Die Uhren von H. Moser & Cie sind ein Paradebeispiel, vor allem die Kollektion Venturer mit dem schicken Modell Small Seconds, das durch einen einfachen, aber unwiderstehlich verführerischen Look überzeugt. Das klassische und schnörkellose Design bleibt maskulin und gefällt vielen Frauen dennoch. Zumal sich hinter dieser eleganten Ästhetik ein präzises und leistungsstarkes Werk versteckt, das auch Damen sehr zu schätzen wissen. Wenn ein Uhrenliebhaber erzählt, dass seine Liebste ihm ständig seine «Moser» klaut, dann glauben wir das gern. Und da es sich sicherlich nicht um einen Einzelfall handelt, können wir der Marke nur wärmstens empfehlen, diesem Umstand doch bald Rechnung zu tragen …

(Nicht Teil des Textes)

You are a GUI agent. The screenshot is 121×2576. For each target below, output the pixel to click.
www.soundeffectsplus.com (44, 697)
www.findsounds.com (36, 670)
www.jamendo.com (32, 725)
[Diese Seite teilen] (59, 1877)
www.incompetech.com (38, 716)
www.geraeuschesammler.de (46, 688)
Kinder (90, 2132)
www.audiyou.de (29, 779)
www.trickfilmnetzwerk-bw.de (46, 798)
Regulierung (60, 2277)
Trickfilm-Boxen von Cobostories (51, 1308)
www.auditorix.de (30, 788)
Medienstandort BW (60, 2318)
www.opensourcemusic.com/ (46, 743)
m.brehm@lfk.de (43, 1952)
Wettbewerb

H. Moser & Cie richtet sich (noch) nicht direkt an Frauen. Im Gegensatz zu anderen Marken, die bisher ihre testosteronlastige DNA geltend machten und nun die ausgetretenen Pfade verlassen, um auch die Damen zu umgarnen. Die Grundidee? Schrittweise diskret ins weiblichere Terrain hinübergleiten, ohne die ausdrucksstarken typischen Merkmale der Marke zu verraten. IWC gedenkt die Herzen der Holden mit der neuen Kollektion Portofino Midsize Automatic zu erobern. Einige wenige Diamanten – nicht mehr als nötig – verleihen den eleganten, 37 mm grossen Gehäusen eine noch luxuriösere Note. Das je nach Version angebotene Automatikwerk verfügt über eine Mondphase, eine Tag/Nacht-Anzeige oder ein Datum – alles bei Damen besonders begehrte Funktionen.
Klischees vermeiden
Da nun allseits bekannt ist, dass das schönere Geschlecht sich nicht mehr mit einfachen Stilübungen zufrieden gibt, haben einige Marken den Nutzen der Entwicklung von gemischten Herren- und Damenkollektionen erkannt. Die neue, von Vacheron Constantin am SIHH zu Ehren des 260. Geburtstags der Manufaktur enthüllte Kollektion Harmony beweist, dass die weiblichen Kunden heute fast genauso ernst genommen werden wie ihre männlichen Pendants. Als subtile Neuinterpretation der Kissenform umfasst die Kollektion Harmony nun auch zwei Damenmodelle, darunter einen sehr schönen Chronographen als Sonderserie mit 260 Exemplaren – eine Neuheit bei Vacheron Constantin. Cartier übt sich mit der neuen Uhr Clé, bei der die Krone wie ein Schlüssel funktioniert, in der Uniformierung der Geschlechter. Wirkt sie weiblich oder männlich? Die Grenze bleibt unscharf, und die eleganten und fluiden Formen des Gehäuses mit einem Kreis im Oval scheinen alle Klischees aufzuweichen. Die mal männlicher, mal weiblicher wirkenden Versionen der Clé von Cartier richten sich an eine bunt gemischte Kundengruppe, die vor allem nach einer eleganten, aber diskreten Uhr sucht.
Baume & Mercier holte beim letzten SIHH mit der berühmten, erstmals für Damen aufgelegten Classima den Rückstand der Marke auf. Das auf eine Grösse von 36,5 mm reduzierte und durch schlichte Eleganz überzeugende Gehäuse wirkt durch ein Perlmuttzifferblatt und einige Diamanten deutlich weiblicher. Ausserdem hat Frau die Qual der Wahl zwischen Quarz- und Mechanikwerk mit Automatikaufzug. Einige Marken gehen in ihren Bestrebungen nach ausgleichender Gerechtigkeit sogar noch weiter und präsentieren sogar Modellpaare wie Frédérique Constant mit der Index Automatic Pair Collection. Ein solches Duo dürfte den Haussegen wieder gerade hängen lassen … oder vielleicht doch nicht?